#### [Exercise objective]
Below are records; transcribe only the line with "Task: Click the question" and those after it, through the last line, without any change.

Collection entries
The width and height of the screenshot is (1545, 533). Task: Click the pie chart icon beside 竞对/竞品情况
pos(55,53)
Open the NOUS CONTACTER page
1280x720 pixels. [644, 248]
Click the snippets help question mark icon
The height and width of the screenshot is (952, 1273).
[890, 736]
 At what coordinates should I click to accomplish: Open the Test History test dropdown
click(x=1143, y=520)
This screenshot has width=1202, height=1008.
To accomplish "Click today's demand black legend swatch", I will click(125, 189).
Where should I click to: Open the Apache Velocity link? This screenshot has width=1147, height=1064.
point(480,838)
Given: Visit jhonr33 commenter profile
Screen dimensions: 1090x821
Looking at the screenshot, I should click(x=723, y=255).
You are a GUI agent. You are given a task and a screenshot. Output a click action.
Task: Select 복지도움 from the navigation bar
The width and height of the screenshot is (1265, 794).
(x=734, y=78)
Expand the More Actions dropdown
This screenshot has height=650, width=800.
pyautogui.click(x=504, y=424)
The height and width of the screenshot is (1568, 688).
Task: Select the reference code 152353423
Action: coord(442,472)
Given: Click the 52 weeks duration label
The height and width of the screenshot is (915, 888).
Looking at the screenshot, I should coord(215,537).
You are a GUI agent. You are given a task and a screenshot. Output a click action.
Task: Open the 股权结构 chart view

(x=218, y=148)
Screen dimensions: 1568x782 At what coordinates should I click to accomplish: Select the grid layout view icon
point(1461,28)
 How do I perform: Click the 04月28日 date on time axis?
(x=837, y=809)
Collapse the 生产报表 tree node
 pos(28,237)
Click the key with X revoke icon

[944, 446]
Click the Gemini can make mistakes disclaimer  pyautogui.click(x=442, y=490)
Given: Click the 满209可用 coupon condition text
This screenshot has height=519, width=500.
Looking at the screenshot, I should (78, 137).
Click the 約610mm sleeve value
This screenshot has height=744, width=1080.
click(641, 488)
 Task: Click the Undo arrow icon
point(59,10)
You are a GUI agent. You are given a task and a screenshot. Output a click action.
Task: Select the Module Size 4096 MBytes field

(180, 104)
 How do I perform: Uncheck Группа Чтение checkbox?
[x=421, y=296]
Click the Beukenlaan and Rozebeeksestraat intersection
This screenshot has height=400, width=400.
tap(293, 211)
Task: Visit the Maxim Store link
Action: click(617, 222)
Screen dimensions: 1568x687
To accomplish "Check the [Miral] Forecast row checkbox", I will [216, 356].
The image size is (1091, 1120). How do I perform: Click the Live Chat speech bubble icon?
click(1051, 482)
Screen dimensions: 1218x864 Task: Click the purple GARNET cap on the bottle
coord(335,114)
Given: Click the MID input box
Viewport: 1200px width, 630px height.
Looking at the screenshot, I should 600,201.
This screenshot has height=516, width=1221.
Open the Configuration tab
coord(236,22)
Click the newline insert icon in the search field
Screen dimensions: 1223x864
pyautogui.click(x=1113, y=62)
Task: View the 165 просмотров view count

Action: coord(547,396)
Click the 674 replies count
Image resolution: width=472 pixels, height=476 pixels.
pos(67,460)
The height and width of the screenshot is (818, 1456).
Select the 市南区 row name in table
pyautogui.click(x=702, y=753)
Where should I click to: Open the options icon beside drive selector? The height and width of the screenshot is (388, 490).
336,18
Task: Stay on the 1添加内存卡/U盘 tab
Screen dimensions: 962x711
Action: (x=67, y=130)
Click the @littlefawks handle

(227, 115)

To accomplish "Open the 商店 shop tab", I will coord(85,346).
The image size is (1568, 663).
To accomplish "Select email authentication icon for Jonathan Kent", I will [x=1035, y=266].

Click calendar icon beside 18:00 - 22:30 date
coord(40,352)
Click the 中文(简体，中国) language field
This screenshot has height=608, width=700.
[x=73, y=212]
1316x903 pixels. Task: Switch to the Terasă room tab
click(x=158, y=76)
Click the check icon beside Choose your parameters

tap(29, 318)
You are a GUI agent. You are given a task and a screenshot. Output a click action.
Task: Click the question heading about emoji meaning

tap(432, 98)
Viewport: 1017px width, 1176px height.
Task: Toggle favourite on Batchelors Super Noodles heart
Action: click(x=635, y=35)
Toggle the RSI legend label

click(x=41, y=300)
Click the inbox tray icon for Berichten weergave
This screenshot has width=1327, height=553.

#### [Expected answer]
Task: Click the question heading about emoji meaning

tap(432, 98)
Viewport: 1017px width, 1176px height.
Task: Toggle favourite on Batchelors Super Noodles heart
Action: click(x=635, y=35)
Toggle the RSI legend label

click(x=41, y=300)
Click the inbox tray icon for Berichten weergave
This screenshot has width=1327, height=553.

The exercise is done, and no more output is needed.